Minuscule 412
- Text: Gospels
- Date: 1301
- Script: Greek
- Now at: Biblioteca Marciana
- Size: 17.7 cm by 13 cm
- Type: Byzantine text-type
- Category: V
- Note: marginalia

= Minuscule 412 =

Minuscule 412 (in the Gregory-Aland numbering), ε 419 (in Soden's numbering), is a Greek minuscule manuscript of the New Testament, on parchment. It is dated by a colophon to the year 1301.
It has marginalia.

== Description ==

The codex contains a complete text of the four Gospels on 329 parchment leaves. The text is written in one column per page, in 22 lines per page.

The text is divided according to the κεφαλαια (chapters), whose numbers are given at the margin, and their τιτλοι (titles) at the top of the pages. There is also a division according to the Ammonian Sections (in Mark 241 Sections, the last in 16:9), with references to the Eusebian Canons (written below Ammonian Section numbers).

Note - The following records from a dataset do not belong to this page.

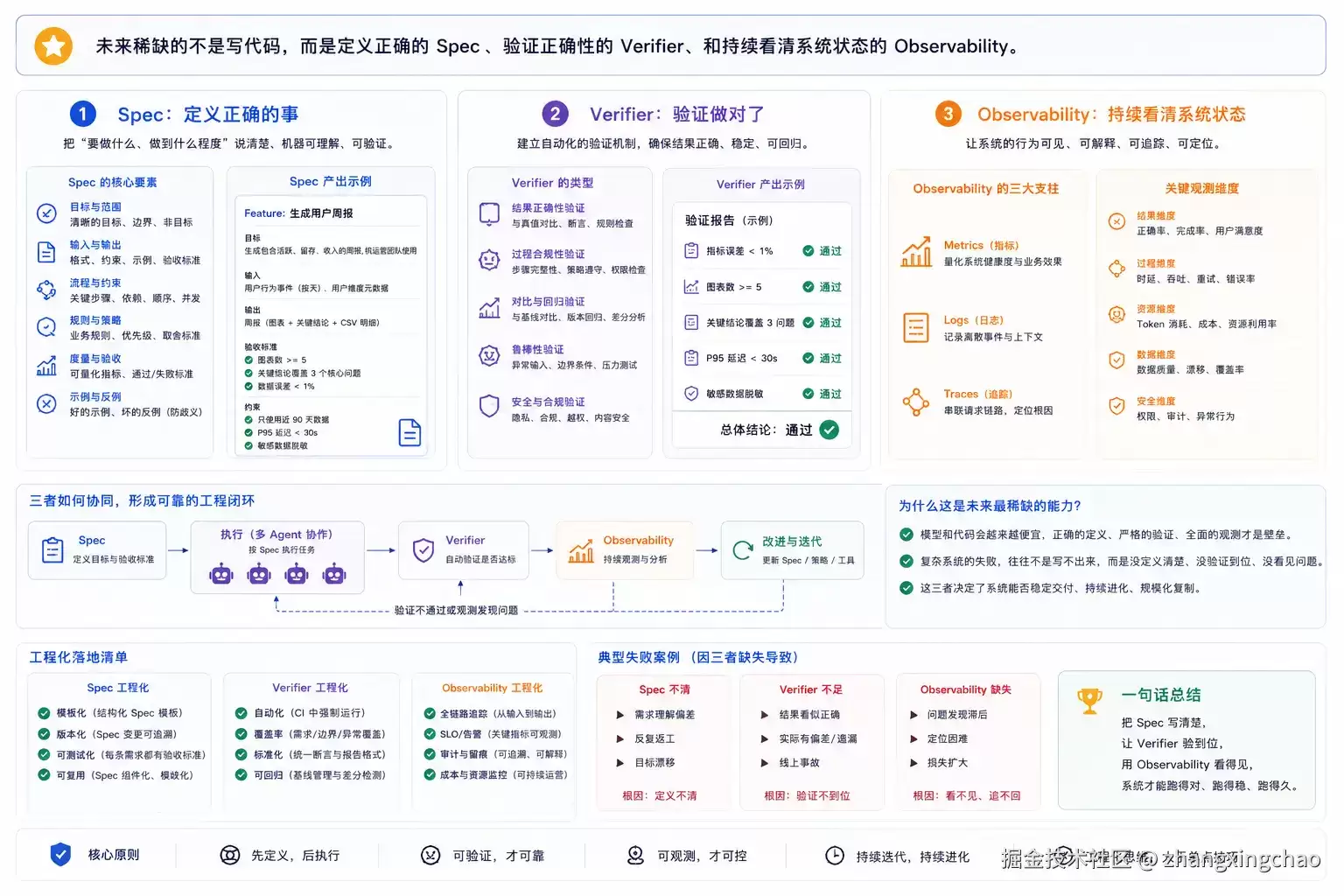Click the green check beside 总体结论 通过

pyautogui.click(x=830, y=430)
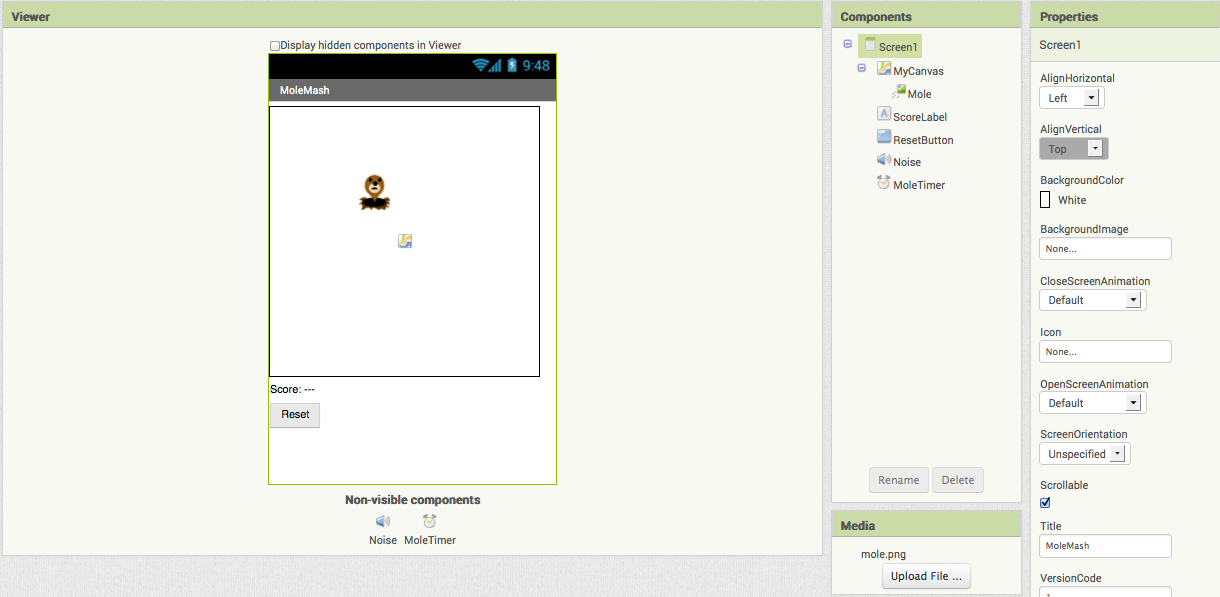Click the Upload File button

(926, 576)
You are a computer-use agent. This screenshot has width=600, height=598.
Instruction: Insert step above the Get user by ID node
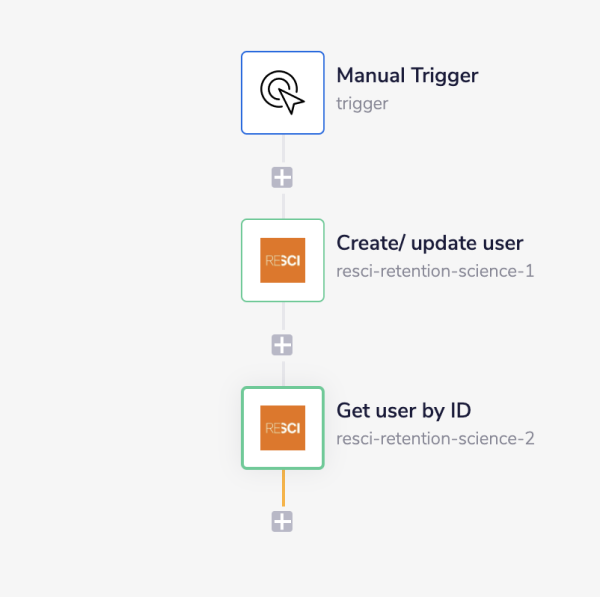283,345
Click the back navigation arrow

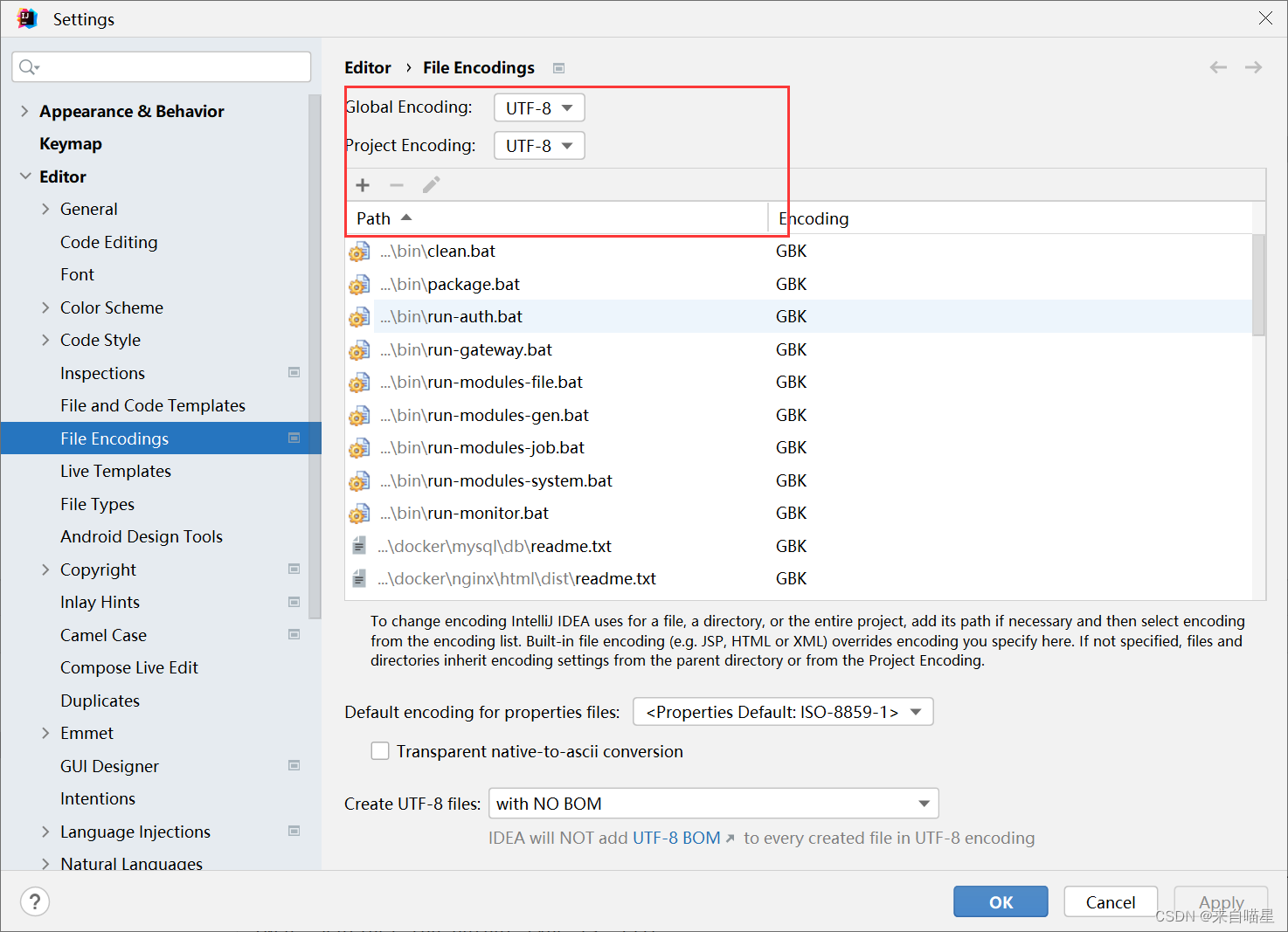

It contains the Epistula ad Carpianum, Eusebian Canon tables, Prolegomena, tables of the κεφαλαια (tables of contents) before each Gospel, Synaxarion, Menologion, and numbers of στιχοι.

John 1:1-14 was supplied by a later hand.

== Text ==

The Greek text of the codex is a representative of the Byzantine text-type. Aland placed it in Category V.
According to the Claremont Profile Method it represents textual family K^{x} in Luke 1, Luke 10, and Luke 20. It belongs also to the cluster 1394.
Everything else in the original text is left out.